Among the entries below, take the line with "Where should I click to: Select the" and the line with "Click the Đăng xuất button", and output them and every line between them exactly, with nothing else.
##### RECORDS SHOWN
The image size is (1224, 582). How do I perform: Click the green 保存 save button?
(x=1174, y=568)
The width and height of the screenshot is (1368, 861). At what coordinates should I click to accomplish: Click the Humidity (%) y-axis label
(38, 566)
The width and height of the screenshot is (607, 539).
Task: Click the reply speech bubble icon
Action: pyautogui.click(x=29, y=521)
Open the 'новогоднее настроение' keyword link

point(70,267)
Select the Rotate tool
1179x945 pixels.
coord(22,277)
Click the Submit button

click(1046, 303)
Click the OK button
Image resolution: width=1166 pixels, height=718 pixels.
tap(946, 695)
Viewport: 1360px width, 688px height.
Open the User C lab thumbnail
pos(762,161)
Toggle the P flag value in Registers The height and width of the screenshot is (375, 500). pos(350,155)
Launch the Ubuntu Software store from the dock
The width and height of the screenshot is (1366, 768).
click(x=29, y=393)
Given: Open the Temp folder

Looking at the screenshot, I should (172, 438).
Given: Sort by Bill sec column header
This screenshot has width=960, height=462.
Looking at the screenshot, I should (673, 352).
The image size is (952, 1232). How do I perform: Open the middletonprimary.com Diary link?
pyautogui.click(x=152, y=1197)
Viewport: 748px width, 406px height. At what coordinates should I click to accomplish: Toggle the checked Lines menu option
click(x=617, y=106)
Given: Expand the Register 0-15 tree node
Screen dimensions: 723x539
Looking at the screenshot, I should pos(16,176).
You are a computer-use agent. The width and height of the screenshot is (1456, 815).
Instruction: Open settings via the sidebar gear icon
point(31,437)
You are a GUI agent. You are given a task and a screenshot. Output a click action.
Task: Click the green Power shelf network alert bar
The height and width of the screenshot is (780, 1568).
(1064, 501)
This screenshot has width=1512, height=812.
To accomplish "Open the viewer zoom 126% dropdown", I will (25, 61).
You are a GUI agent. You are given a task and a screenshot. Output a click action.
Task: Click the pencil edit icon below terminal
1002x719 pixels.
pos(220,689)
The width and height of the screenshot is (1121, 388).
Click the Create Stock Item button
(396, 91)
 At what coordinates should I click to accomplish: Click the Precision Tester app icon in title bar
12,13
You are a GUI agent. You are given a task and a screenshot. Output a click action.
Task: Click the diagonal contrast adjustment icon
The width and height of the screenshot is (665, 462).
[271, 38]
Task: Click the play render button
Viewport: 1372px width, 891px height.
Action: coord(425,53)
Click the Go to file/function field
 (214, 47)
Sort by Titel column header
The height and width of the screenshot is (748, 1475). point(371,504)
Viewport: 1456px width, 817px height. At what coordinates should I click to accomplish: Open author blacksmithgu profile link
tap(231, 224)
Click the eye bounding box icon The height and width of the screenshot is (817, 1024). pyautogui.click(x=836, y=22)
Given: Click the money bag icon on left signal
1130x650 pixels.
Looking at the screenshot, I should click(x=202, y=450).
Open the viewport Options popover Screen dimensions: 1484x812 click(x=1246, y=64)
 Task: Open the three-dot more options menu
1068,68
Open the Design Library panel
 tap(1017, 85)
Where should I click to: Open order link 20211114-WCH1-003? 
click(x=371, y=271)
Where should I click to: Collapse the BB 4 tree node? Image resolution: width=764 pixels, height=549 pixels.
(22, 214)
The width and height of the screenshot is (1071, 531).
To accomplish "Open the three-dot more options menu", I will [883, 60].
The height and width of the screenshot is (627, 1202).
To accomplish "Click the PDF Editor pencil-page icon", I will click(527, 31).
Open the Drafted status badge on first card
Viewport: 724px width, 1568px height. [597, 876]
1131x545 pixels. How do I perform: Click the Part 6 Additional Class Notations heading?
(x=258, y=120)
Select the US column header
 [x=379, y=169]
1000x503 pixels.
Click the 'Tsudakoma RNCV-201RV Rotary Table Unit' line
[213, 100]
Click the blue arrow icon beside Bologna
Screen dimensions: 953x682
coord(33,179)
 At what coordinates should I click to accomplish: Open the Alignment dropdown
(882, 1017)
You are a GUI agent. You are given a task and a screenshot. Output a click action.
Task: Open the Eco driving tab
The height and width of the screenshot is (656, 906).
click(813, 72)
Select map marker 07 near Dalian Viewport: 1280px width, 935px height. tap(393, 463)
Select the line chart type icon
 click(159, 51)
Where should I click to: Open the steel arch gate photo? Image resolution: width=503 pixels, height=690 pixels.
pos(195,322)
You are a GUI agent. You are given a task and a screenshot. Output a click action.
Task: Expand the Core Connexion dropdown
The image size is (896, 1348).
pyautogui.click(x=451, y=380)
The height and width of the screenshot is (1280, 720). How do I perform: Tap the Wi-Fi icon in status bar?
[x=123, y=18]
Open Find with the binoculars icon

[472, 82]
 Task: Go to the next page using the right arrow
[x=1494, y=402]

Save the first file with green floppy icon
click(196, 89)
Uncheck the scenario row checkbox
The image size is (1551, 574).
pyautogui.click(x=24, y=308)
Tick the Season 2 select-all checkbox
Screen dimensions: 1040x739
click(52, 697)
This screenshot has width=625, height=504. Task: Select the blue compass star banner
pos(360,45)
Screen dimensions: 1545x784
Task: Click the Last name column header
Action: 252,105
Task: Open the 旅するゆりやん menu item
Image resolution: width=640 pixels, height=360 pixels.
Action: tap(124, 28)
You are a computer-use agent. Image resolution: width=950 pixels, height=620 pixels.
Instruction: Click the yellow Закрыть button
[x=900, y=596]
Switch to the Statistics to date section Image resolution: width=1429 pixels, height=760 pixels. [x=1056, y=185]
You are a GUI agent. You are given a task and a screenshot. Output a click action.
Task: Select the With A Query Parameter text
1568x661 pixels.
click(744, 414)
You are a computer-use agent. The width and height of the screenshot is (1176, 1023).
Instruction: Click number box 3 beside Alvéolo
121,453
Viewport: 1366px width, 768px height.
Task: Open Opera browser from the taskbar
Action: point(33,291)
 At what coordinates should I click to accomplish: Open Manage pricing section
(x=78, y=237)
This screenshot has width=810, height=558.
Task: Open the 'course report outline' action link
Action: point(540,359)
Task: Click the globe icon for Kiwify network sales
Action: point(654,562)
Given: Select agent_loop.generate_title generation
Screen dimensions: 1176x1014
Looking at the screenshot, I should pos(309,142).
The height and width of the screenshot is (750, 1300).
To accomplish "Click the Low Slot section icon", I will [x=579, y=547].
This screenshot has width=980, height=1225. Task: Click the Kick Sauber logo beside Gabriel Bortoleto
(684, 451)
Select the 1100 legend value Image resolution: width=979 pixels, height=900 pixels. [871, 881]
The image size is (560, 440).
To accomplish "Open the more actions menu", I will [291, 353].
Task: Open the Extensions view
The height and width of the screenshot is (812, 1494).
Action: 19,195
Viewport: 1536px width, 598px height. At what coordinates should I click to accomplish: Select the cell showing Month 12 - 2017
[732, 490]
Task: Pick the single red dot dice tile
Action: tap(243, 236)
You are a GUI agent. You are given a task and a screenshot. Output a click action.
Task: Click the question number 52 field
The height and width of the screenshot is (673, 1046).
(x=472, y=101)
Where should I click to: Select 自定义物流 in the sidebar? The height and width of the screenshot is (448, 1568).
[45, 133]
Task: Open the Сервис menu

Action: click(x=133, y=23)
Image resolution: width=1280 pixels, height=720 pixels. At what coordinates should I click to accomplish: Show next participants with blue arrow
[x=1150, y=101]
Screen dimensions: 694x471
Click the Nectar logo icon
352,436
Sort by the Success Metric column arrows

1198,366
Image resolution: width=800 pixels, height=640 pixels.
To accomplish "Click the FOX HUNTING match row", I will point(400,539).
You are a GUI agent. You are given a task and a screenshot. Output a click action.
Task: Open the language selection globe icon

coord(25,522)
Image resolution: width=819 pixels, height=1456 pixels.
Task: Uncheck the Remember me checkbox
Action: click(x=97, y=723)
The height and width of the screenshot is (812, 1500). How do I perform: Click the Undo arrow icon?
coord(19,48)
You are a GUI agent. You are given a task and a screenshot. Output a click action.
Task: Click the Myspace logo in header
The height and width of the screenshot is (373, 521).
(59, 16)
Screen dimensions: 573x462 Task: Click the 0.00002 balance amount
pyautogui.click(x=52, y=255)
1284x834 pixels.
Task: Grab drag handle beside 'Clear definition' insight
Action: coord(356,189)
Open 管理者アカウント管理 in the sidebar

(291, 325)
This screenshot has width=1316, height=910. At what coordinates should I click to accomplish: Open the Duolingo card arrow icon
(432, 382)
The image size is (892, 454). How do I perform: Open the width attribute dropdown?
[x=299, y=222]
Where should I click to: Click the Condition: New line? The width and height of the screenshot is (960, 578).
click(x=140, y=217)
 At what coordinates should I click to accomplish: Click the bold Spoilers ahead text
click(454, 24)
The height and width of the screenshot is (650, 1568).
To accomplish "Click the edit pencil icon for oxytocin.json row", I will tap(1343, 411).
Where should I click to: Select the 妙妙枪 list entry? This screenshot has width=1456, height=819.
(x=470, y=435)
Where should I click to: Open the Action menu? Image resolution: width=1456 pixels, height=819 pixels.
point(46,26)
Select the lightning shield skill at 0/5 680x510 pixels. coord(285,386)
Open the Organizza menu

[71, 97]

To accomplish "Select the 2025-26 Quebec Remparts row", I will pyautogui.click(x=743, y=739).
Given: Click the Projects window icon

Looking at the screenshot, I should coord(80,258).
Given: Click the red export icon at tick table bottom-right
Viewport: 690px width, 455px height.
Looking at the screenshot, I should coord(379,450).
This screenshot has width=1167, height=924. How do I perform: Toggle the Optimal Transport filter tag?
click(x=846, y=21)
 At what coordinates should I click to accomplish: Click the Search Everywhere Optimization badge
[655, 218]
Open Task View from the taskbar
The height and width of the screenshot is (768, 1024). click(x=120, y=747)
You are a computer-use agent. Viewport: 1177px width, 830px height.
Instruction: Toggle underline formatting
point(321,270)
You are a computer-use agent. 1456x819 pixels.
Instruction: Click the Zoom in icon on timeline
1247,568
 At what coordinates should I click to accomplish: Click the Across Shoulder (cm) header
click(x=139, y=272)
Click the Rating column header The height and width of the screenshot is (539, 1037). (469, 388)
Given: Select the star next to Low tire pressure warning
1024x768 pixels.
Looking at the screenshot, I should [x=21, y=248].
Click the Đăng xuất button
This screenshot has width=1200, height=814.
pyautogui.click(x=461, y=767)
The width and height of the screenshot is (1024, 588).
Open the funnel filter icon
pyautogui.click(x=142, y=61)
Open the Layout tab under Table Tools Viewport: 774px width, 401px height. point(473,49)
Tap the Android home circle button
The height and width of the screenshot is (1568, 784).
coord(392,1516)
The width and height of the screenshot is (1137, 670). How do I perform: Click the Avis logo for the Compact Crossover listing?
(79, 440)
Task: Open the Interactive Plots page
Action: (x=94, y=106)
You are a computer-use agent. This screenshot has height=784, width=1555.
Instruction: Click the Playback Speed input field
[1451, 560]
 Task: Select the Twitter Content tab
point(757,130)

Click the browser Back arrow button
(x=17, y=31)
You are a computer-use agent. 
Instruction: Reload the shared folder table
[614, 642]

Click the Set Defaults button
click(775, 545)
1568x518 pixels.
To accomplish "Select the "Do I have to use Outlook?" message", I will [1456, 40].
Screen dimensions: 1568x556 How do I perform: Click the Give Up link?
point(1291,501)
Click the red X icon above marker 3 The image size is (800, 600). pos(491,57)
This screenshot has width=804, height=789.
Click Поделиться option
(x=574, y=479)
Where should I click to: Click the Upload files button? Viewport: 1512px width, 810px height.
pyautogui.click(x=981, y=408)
##########
**SOLUTION BELOW**
Where should I click to: Select the 妙妙枪 list entry? This screenshot has width=1456, height=819.
(x=470, y=435)
Where should I click to: Open the Action menu? Image resolution: width=1456 pixels, height=819 pixels.
point(46,26)
Select the lightning shield skill at 0/5 680x510 pixels. coord(285,386)
Open the Organizza menu

[71, 97]

To accomplish "Select the 2025-26 Quebec Remparts row", I will pyautogui.click(x=743, y=739).
Given: Click the Projects window icon

Looking at the screenshot, I should coord(80,258).
Given: Click the red export icon at tick table bottom-right
Viewport: 690px width, 455px height.
Looking at the screenshot, I should coord(379,450).
This screenshot has width=1167, height=924. How do I perform: Toggle the Optimal Transport filter tag?
click(x=846, y=21)
 At what coordinates should I click to accomplish: Click the Search Everywhere Optimization badge
[655, 218]
Open Task View from the taskbar
The height and width of the screenshot is (768, 1024). click(x=120, y=747)
You are a computer-use agent. Viewport: 1177px width, 830px height.
Instruction: Toggle underline formatting
point(321,270)
You are a computer-use agent. 1456x819 pixels.
Instruction: Click the Zoom in icon on timeline
1247,568
 At what coordinates should I click to accomplish: Click the Across Shoulder (cm) header
click(x=139, y=272)
Click the Rating column header The height and width of the screenshot is (539, 1037). (469, 388)
Given: Select the star next to Low tire pressure warning
1024x768 pixels.
Looking at the screenshot, I should [x=21, y=248].
Click the Đăng xuất button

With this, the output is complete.